But right now the systems all seem to be under draconian Digital Rights Management, where sinister corporations control everything you can read, and can just delete or edit your entire book collection at their whim.
Hopefully it will work like the music industry: their DRM'd formats flop, and they have to go back to an equivalent of MP3, where you can back it up and control your own collection.
Normally I'm all 'yay digital!' but I can't get around it for books. There's just a particular something about holding the actual text in my hand (and that awesome book smell).
Then again, I work in a giant warehouse where books go to rest before being called into action again, so I'm probably biased. (But is fun to open a book and see that it was a personal gift to someone in the 1830s, complete with a little lovey dovey note).

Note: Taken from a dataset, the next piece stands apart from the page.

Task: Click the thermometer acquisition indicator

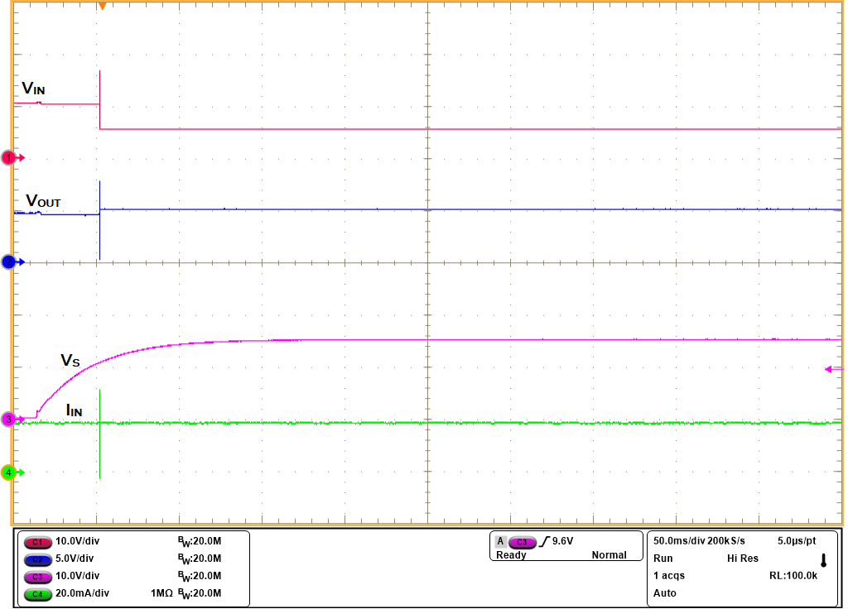Action: (822, 561)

Some of my favorite books - including my favorite book of all time was found by lazily browsing the shelves. Libraries have always been more than just intellectual stimulation for me, but I enjoy the visceral rush of them - the seemingly endless possibilities of just browsing through them or when I was studying, find a book on a topic and then seeing what else is placed in the area that might help me.

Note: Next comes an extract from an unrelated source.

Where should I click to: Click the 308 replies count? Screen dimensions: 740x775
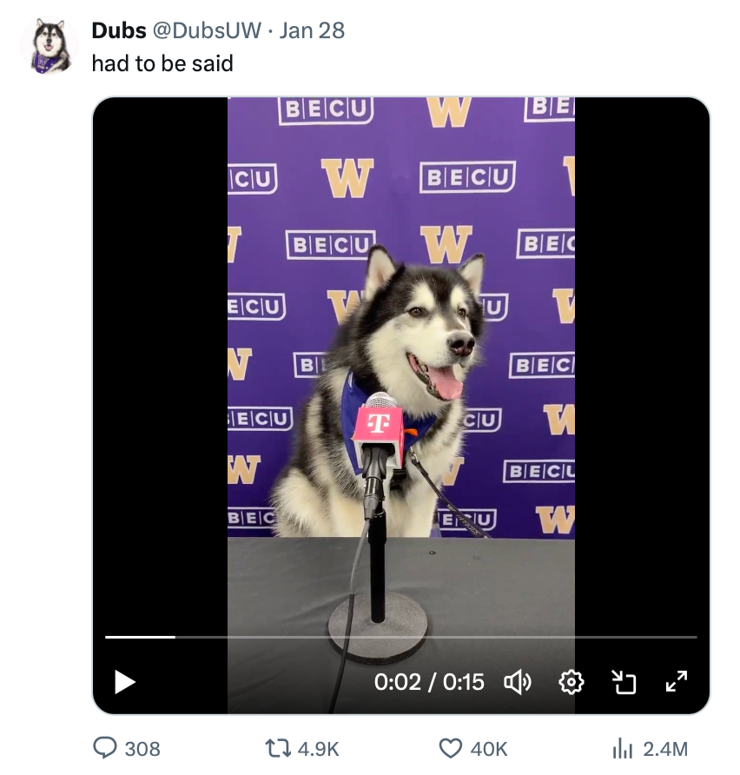coord(142,749)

This is horrifying! That said; I'd be more than happy to take a lot of those books off their hands. I can't imagine rainy days without a book. I mean, I like my Kindle just fine for carrying books around with me, but it's no substitute for real books. If given a choice between my collection of thousands of printed books or my Kindle, I'd toss the kindle in a heartbeat.

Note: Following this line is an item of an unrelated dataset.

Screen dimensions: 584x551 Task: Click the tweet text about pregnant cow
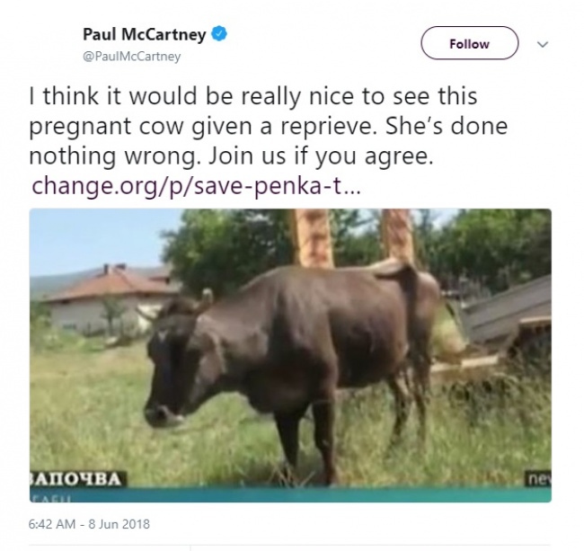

What a ridiculous thing for this man to do. I hope the school charter committee steps in and whacks him with a clue stick before they actually trash all those volumes.
Yeah, we've been spending much of the past year at work trying to convince the "visionary" powers-that-be that A) there really are a few people out there who still like to buy and read actual phyiscal books, and B) publishing 400-page exhibition catalogues with hundreds of hi-res images only to be read ON A GODDAMN IPHONE does not represent an advancement, even though it uses shiny digital technology.
I just can't get my mind around reading books on an electronic gadget. I've tried reading stuff at the Gutenberg Project and it's just not right. Plus the expense of the gadgets is still out of sight for most people. Unless they start giving them away for free, I don't see books going the way of the Dodo any time soon.
Use #2,327 for a wall of good books: Insulation against a cold North wall.
And it's a good sound barrier. Our main bookcases are against the wall between us and our neighbour. That's more so we won't bother them with the TV (both the mister and I are hard of hearing) than them bother us.
Oy, I love physical books. It's a very personal, visceral, aesthetic experience for me. I cannot imagine doing all of my reading on an ebook reader; in that form, the books have no character, no depth, no personality. It's not very much fun to read like that.
I get that digital books are/might be the future, but that future will make me very sad.
Trends come and go, but the printed word has endured for centuries.
There's a term for this... "technological obsolescence" I think? You can lose decades of knowledge once the format it's recorded in becomes obsolete. I mean, the printed word can carry information thousands of years old. A digital format that seemed popular for awhile but then died out in favor of something more advanced can carry huge swaths of information into the grave with it. This is why I hate proprietary formats of any kind, and fuck, we do not need to be ditching BOOKS of all things so that we can store our information in formats that may or may not survive.